● 本文:
##########

大谷翔平の年俸から学ぶ割引現在価値

この師走にビックニュースとして飛び込んできた、米メジャーリーグ大谷翔平投手(29=エンゼルスFA)とロサンゼルス・ドジャースとのプロスポーツ史上最高額の10年総額7億ドル(約1,015億円)の大型契約。報道によると、年俸のうち、全体の約97%にあたる6億8,000万ドル(約986億円)が10年契約の終了後の2034年からの無利息での後払いになり、来季以降、契約期間中の年俸は実質200万ドル(約2億9000万円)になる、とのことで、そのスケールの大きさに日本中に衝撃が走りました。

この後払いというスタイルから、実質的にドジャースにとってかなり有利な契約条件で、チームの補強資金の確保や球団にかかる贅沢税の軽減のために、大谷選手からこの方式を提案したと報道されています。

この契約条件に関しては、無利息ということで一方的に大谷選手に不利な条件である点から、ファイナンス思考を学ぶ大変いい教材になりますので、今回、コラムのテーマとして取り上げてみました。

割引現在価値とは

今回の契約形態が極めてドジャース有利と言われているゆえんは、以下のように10年総額7億ドル(約1,015億円)という破格の条件であっても、現在価値に割引計算を行うと、実質的にドジャース側で3.89億ドルの負担で済むことになる、ということです。

では、その割引現在価値とは何か?これを説明するにあたり、まず複利計算の仕組みから見ていきましょう。

前提:
・200万ドルをX1年1月1日に投資し、金利は複利の4%で4年後に償還
・利息は毎年1月1日に発生する

複利計算の特徴は、X3年以降で確認できます。すなわち、元本+既に発生している利息(合わせて「元利金」)を元金として利息を計算する方法です。具体的には以下のとおりです。

  • X2年の利息:200万ドル × 4% = 80,000ドル 
  • X3年の利息:208万ドル × 4% = 83,200ドル
  • X4年の利息:216万ドル × 4% = 86,528ドル
  • X5年の利息:225万ドル × 4% = 89,989ドル → 元金200万ドル+利息合計34万ドル

結果、X1年の1月1日時点の200万ドルは、4年後には234万ドルに増加することになります。

すなわち、上記の前提条件において、以下のような関係を示すことができます。
・X1年1月1日の200万ドル → X5年1月1日の価値は234万ドル(200万ドルの将来価値)
・X5年1月1日の234万ドル → X1年1月1日の価値は200万ドル(234万ドルの割引現在価値)

将来価値は、現時点の手元の金額を複利で運用した結果としての金額を意味するに対し、割引現在価値は将来の一定時点の金額から全ての利息相当分を取り除いた現在の金額を意味します。

今回、大谷選手は2033年までは200万ドルのみの受け取りで、契約が終了する翌年の2034年から2043年までの10年間に毎年6,800万ドルを受け取ることになると報道されています。

これを12月10日時点の為替レートと、割引率(利率)を4%と仮定した場合、上述の割引現在価値3.89億ドルが算定されることになります。

##########

● 課題一覧:
1 - 本文の「大谷翔平の年俸から学ぶ割引現在価値」から「仕組みから見ていきましょう。」までを、その語句も含めてそのまま書き写してください。
2 - 本文の複利計算の例で、年ごとに示されている利息の金額をすべて挙げてください。

● 記録データ:
##########

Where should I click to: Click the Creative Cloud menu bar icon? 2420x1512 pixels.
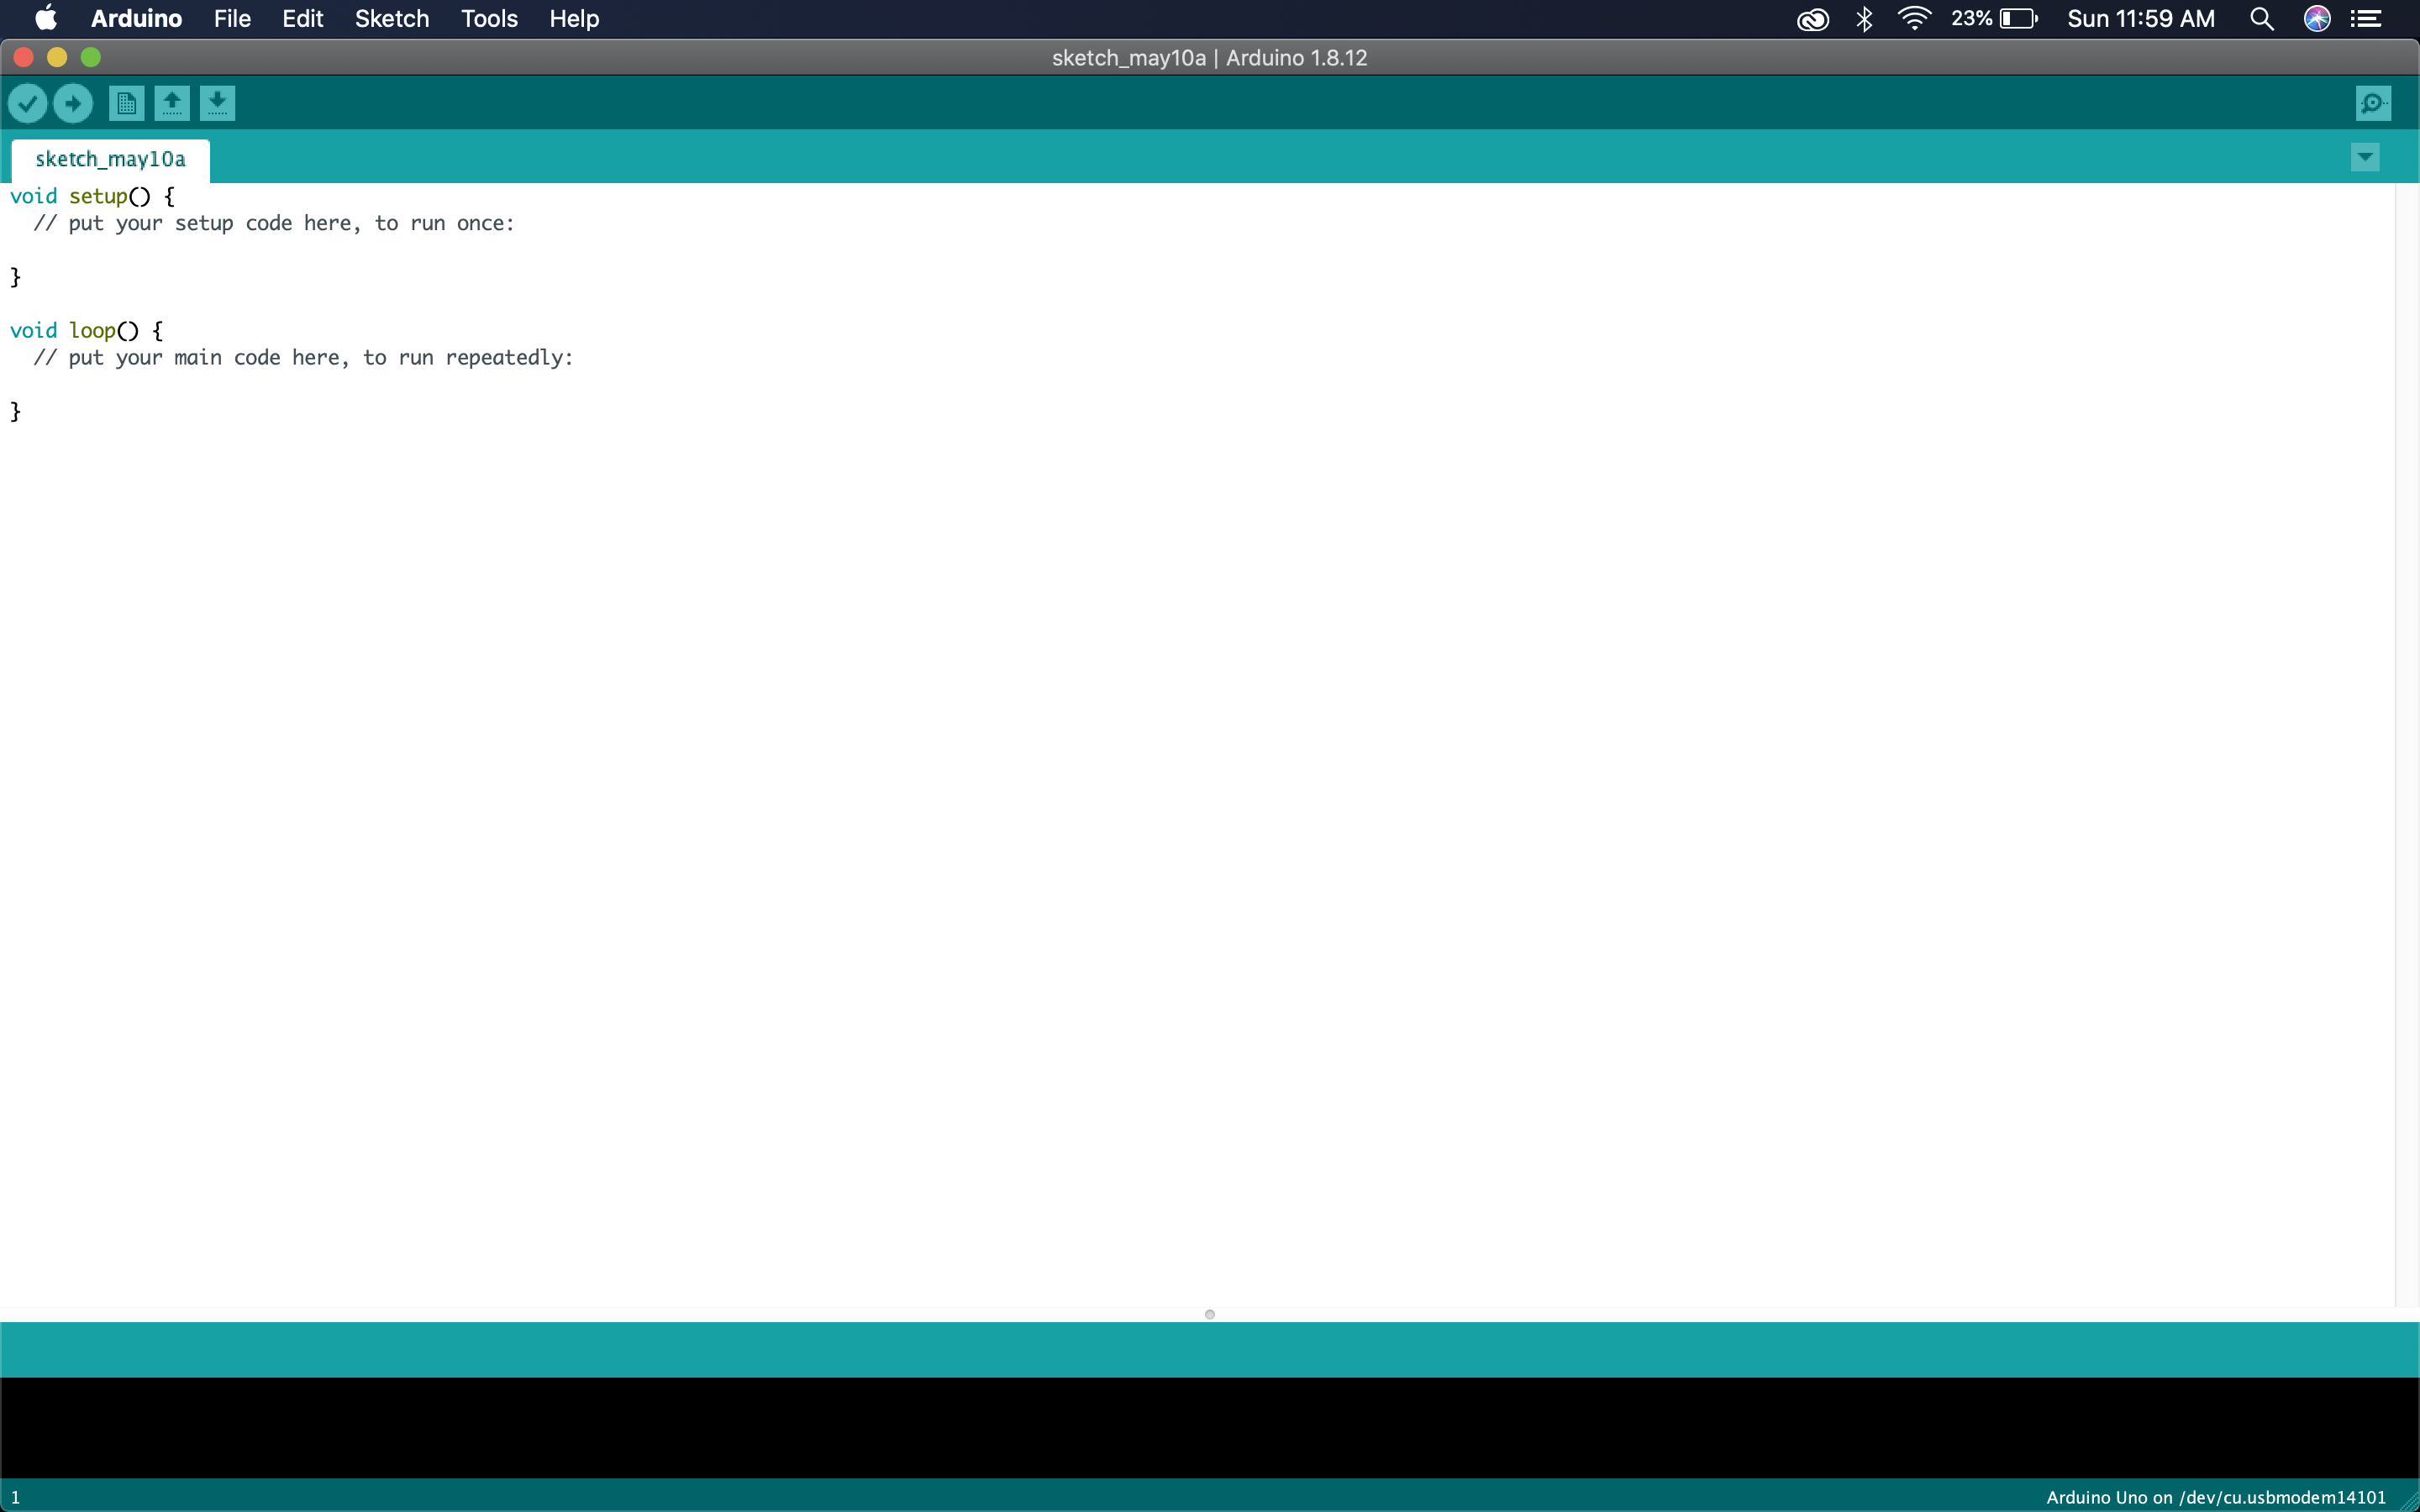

##########

● 課題の解答:
1 -
大谷翔平の年俸から学ぶ割引現在価値

この師走にビックニュースとして飛び込んできた、米メジャーリーグ大谷翔平投手(29=エンゼルスFA)とロサンゼルス・ドジャースとのプロスポーツ史上最高額の10年総額7億ドル(約1,015億円)の大型契約。報道によると、年俸のうち、全体の約97%にあたる6億8,000万ドル(約986億円)が10年契約の終了後の2034年からの無利息での後払いになり、来季以降、契約期間中の年俸は実質200万ドル(約2億9000万円)になる、とのことで、そのスケールの大きさに日本中に衝撃が走りました。

この後払いというスタイルから、実質的にドジャースにとってかなり有利な契約条件で、チームの補強資金の確保や球団にかかる贅沢税の軽減のために、大谷選手からこの方式を提案したと報道されています。

この契約条件に関しては、無利息ということで一方的に大谷選手に不利な条件である点から、ファイナンス思考を学ぶ大変いい教材になりますので、今回、コラムのテーマとして取り上げてみました。

割引現在価値とは

今回の契約形態が極めてドジャース有利と言われているゆえんは、以下のように10年総額7億ドル(約1,015億円)という破格の条件であっても、現在価値に割引計算を行うと、実質的にドジャース側で3.89億ドルの負担で済むことになる、ということです。

では、その割引現在価値とは何か?これを説明するにあたり、まず複利計算の仕組みから見ていきましょう。

2 - X2年の利息は80,000ドル、X3年の利息は83,200ドル、X4年の利息は86,528ドル、X5年の利息は89,989ドルです。